● **Instructions to follow**
Retype the data below in full, keeping every character as it is.

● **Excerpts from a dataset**
-=-=-

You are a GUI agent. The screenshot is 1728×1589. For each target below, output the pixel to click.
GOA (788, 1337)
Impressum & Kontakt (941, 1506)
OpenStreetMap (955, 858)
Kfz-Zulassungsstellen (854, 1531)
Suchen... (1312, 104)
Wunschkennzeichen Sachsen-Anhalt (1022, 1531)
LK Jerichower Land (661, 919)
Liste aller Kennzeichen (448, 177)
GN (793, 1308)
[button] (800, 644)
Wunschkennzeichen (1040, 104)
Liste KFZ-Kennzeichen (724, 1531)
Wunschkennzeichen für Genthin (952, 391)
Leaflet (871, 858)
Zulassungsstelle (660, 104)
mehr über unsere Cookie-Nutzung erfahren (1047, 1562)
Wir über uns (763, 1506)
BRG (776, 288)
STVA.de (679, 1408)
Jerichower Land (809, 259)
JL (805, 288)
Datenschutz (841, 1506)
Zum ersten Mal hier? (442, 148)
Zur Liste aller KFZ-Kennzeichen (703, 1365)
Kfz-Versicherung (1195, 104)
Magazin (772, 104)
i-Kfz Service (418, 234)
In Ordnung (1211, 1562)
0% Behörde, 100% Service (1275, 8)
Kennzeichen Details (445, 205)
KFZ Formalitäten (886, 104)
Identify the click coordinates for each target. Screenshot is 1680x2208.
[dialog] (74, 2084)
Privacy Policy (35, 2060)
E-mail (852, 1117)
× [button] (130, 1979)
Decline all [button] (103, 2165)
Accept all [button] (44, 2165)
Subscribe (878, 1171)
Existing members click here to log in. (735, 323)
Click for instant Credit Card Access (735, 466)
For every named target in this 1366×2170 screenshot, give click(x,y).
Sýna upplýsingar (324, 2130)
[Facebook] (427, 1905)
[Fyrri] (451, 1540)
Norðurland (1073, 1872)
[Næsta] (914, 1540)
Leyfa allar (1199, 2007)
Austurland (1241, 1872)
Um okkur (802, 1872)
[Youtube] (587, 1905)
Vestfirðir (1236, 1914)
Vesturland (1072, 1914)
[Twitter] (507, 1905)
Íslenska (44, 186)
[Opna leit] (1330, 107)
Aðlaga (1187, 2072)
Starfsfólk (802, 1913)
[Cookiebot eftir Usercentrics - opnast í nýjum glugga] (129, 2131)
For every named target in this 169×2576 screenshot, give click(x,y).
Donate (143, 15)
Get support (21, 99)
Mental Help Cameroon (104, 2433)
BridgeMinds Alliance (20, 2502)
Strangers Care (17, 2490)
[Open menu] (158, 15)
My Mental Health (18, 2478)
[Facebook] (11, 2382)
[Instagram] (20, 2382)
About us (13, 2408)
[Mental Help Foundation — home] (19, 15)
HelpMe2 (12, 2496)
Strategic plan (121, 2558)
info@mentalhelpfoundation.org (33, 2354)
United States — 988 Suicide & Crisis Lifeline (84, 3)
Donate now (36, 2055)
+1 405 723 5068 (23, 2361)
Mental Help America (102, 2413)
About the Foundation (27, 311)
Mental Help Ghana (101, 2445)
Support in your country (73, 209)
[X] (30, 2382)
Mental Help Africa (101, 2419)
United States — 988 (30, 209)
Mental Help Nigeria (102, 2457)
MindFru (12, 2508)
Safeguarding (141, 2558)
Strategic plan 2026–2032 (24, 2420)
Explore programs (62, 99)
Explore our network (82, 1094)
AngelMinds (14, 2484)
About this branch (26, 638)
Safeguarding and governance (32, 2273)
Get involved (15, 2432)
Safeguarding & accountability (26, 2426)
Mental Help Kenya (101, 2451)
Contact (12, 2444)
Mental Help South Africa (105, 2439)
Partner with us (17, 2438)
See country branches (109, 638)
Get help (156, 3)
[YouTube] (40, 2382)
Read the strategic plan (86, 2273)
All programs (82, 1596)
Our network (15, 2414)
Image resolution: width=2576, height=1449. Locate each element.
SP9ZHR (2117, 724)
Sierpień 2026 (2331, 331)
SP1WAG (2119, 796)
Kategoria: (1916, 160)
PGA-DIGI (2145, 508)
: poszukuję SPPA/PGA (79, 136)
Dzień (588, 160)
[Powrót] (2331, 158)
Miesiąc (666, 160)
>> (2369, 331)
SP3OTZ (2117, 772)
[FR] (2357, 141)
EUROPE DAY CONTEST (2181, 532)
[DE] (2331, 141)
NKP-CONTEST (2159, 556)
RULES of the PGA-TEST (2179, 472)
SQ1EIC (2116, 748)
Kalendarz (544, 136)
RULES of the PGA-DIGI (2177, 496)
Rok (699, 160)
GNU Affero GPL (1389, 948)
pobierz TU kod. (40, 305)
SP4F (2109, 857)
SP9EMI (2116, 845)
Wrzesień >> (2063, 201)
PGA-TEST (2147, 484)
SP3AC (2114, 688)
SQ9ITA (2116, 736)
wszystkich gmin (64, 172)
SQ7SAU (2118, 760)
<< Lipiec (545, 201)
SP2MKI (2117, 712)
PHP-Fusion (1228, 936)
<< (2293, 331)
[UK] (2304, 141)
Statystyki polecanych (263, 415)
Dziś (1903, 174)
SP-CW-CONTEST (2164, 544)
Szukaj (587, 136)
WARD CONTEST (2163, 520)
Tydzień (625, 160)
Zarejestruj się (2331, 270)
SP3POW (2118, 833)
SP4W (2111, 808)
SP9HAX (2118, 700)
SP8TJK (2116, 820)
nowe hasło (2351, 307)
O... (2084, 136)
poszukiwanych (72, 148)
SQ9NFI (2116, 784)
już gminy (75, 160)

-=-=-

● **Problem solution**
You are a GUI agent. The screenshot is 1728×1589. For each target below, output the pixel to click.
GOA (788, 1337)
Impressum & Kontakt (941, 1506)
OpenStreetMap (955, 858)
Kfz-Zulassungsstellen (854, 1531)
Suchen... (1312, 104)
Wunschkennzeichen Sachsen-Anhalt (1022, 1531)
LK Jerichower Land (661, 919)
Liste aller Kennzeichen (448, 177)
GN (793, 1308)
[button] (800, 644)
Wunschkennzeichen (1040, 104)
Liste KFZ-Kennzeichen (724, 1531)
Wunschkennzeichen für Genthin (952, 391)
Leaflet (871, 858)
Zulassungsstelle (660, 104)
mehr über unsere Cookie-Nutzung erfahren (1047, 1562)
Wir über uns (763, 1506)
BRG (776, 288)
STVA.de (679, 1408)
Jerichower Land (809, 259)
JL (805, 288)
Datenschutz (841, 1506)
Zum ersten Mal hier? (442, 148)
Zur Liste aller KFZ-Kennzeichen (703, 1365)
Kfz-Versicherung (1195, 104)
Magazin (772, 104)
i-Kfz Service (418, 234)
In Ordnung (1211, 1562)
0% Behörde, 100% Service (1275, 8)
Kennzeichen Details (445, 205)
KFZ Formalitäten (886, 104)
Identify the click coordinates for each target. Screenshot is 1680x2208.
[dialog] (74, 2084)
Privacy Policy (35, 2060)
E-mail (852, 1117)
× [button] (130, 1979)
Decline all [button] (103, 2165)
Accept all [button] (44, 2165)
Subscribe (878, 1171)
Existing members click here to log in. (735, 323)
Click for instant Credit Card Access (735, 466)
For every named target in this 1366×2170 screenshot, give click(x,y).
Sýna upplýsingar (324, 2130)
[Facebook] (427, 1905)
[Fyrri] (451, 1540)
Norðurland (1073, 1872)
[Næsta] (914, 1540)
Leyfa allar (1199, 2007)
Austurland (1241, 1872)
Um okkur (802, 1872)
[Youtube] (587, 1905)
Vestfirðir (1236, 1914)
Vesturland (1072, 1914)
[Twitter] (507, 1905)
Íslenska (44, 186)
[Opna leit] (1330, 107)
Aðlaga (1187, 2072)
Starfsfólk (802, 1913)
[Cookiebot eftir Usercentrics - opnast í nýjum glugga] (129, 2131)
For every named target in this 169×2576 screenshot, give click(x,y).
Donate (143, 15)
Get support (21, 99)
Mental Help Cameroon (104, 2433)
BridgeMinds Alliance (20, 2502)
Strangers Care (17, 2490)
[Open menu] (158, 15)
My Mental Health (18, 2478)
[Facebook] (11, 2382)
[Instagram] (20, 2382)
About us (13, 2408)
[Mental Help Foundation — home] (19, 15)
HelpMe2 (12, 2496)
Strategic plan (121, 2558)
info@mentalhelpfoundation.org (33, 2354)
United States — 988 Suicide & Crisis Lifeline (84, 3)
Donate now (36, 2055)
+1 405 723 5068 (23, 2361)
Mental Help America (102, 2413)
About the Foundation (27, 311)
Mental Help Ghana (101, 2445)
Support in your country (73, 209)
[X] (30, 2382)
Mental Help Africa (101, 2419)
United States — 988 (30, 209)
Mental Help Nigeria (102, 2457)
MindFru (12, 2508)
Safeguarding (141, 2558)
Strategic plan 2026–2032 (24, 2420)
Explore programs (62, 99)
Explore our network (82, 1094)
AngelMinds (14, 2484)
About this branch (26, 638)
Safeguarding and governance (32, 2273)
Get involved (15, 2432)
Safeguarding & accountability (26, 2426)
Mental Help Kenya (101, 2451)
Contact (12, 2444)
Mental Help South Africa (105, 2439)
Partner with us (17, 2438)
See country branches (109, 638)
Get help (156, 3)
[YouTube] (40, 2382)
Read the strategic plan (86, 2273)
All programs (82, 1596)
Our network (15, 2414)
Image resolution: width=2576, height=1449. Locate each element.
SP9ZHR (2117, 724)
Sierpień 2026 (2331, 331)
SP1WAG (2119, 796)
Kategoria: (1916, 160)
PGA-DIGI (2145, 508)
: poszukuję SPPA/PGA (79, 136)
Dzień (588, 160)
[Powrót] (2331, 158)
Miesiąc (666, 160)
>> (2369, 331)
SP3OTZ (2117, 772)
[FR] (2357, 141)
EUROPE DAY CONTEST (2181, 532)
[DE] (2331, 141)
NKP-CONTEST (2159, 556)
RULES of the PGA-TEST (2179, 472)
SQ1EIC (2116, 748)
Kalendarz (544, 136)
RULES of the PGA-DIGI (2177, 496)
Rok (699, 160)
GNU Affero GPL (1389, 948)
pobierz TU kod. (40, 305)
SP4F (2109, 857)
SP9EMI (2116, 845)
Wrzesień >> (2063, 201)
PGA-TEST (2147, 484)
SP3AC (2114, 688)
SQ9ITA (2116, 736)
wszystkich gmin (64, 172)
SQ7SAU (2118, 760)
<< Lipiec (545, 201)
SP2MKI (2117, 712)
PHP-Fusion (1228, 936)
<< (2293, 331)
[UK] (2304, 141)
Statystyki polecanych (263, 415)
Dziś (1903, 174)
SP-CW-CONTEST (2164, 544)
Szukaj (587, 136)
WARD CONTEST (2163, 520)
Tydzień (625, 160)
Zarejestruj się (2331, 270)
SP3POW (2118, 833)
SP4W (2111, 808)
SP9HAX (2118, 700)
SP8TJK (2116, 820)
nowe hasło (2351, 307)
O... (2084, 136)
poszukiwanych (72, 148)
SQ9NFI (2116, 784)
już gminy (75, 160)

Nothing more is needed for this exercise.